We went on an adventure to pick up a drunk asian friend and realized super fast that he was too drunk because he tried to go out the car door when it was closed and his head bounced off the glass like those crows in the windex commericals.Drove him around pb and got handfed orange slices and kisses on the cheek. I felt like a pampered geisha.
etc.etc. it got wierd.

Rachel had a volleyball team bonding slumberparty at our house and it was adorable. I love how when you have a team its like instant friends. you spank eachothers asses and its destiny. Sooooo i came home from the surf club party to see them all on the couch with the ziploc full of charades scraps that my mom made when we were kids with obscure movies like "Driving Miss Daisy" and "Last of the Mohicans", every 10 year olds favorites. Then the girls all went to boba and Lazer tag where julia and i had the brilliant plan to draw on our faces with highlighters before we went into the blacklight. we looked hella tribal. The kids who went in before us were all wearing glowsticks and put them on the gamemaster who gave them to us so we got all decked out! Went home and had a glowstick danceparty and ate sundaes. These girls are so fun! i have to remember that theyre rachels friends and im there to half ass chaperone and not really be part of the party, but its SO HARD. Its weird because when i see their team together it reminds me of when that was me and all my teammates just having shits and giggles. Now everyones so far away and making new best friends and its hard not to get really nostalgic watching Rachel live out her senior year and make all those excitingly bad choices(allegedly), thats what high schools about. Right? right.

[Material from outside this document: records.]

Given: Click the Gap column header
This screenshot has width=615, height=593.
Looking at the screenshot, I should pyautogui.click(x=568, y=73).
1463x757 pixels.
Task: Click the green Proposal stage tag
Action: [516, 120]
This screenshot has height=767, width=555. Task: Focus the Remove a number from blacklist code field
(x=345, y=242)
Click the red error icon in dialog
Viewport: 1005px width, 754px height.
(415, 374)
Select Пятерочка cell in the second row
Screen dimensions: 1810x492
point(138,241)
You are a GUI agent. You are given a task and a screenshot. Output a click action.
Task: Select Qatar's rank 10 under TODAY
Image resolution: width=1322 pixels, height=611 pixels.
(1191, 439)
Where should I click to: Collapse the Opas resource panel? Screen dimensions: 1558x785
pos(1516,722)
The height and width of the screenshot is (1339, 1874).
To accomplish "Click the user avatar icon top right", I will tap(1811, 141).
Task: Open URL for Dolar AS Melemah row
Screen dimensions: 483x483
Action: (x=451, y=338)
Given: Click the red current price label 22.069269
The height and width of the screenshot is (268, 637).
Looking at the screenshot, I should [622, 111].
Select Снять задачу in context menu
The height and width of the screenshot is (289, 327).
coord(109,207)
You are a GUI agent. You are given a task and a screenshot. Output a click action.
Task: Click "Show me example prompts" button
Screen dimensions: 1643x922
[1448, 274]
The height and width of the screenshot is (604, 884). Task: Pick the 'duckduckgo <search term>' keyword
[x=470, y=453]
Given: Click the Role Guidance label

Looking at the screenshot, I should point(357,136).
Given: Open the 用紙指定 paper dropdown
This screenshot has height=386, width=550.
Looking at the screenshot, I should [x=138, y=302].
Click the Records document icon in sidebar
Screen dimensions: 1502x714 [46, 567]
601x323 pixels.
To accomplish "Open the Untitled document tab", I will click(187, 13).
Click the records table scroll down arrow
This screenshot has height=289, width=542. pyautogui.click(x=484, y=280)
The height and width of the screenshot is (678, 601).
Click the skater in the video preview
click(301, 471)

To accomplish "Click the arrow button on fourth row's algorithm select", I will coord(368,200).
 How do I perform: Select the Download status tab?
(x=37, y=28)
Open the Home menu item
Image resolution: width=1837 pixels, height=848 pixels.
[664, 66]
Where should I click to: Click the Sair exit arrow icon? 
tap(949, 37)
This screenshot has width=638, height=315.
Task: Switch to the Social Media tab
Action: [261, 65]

Chipman took me geocaching around PB. we found one over by Seaworld. It was a little Altoid tin painted black and inside was a log book with all the previous finders names and dates, 2 melted now & laters and a rubber spider. I'm hoping for a better cache next time... DREAM BIG.


Im addicted to skins.
UK tv series like if Degrassi was uncensored and people were actually attractive. Sid and cassie.Sid and Cassie. Sid and Cassie. I cant get them out of my mind


And i love that my house has so much random shit that the day before halloween i can find all the fixin's for an Indiana Jones costume (even a whip! even though its more of the sexual kind with all the tassles.... i asked my dad for it and he located it unusually fast.)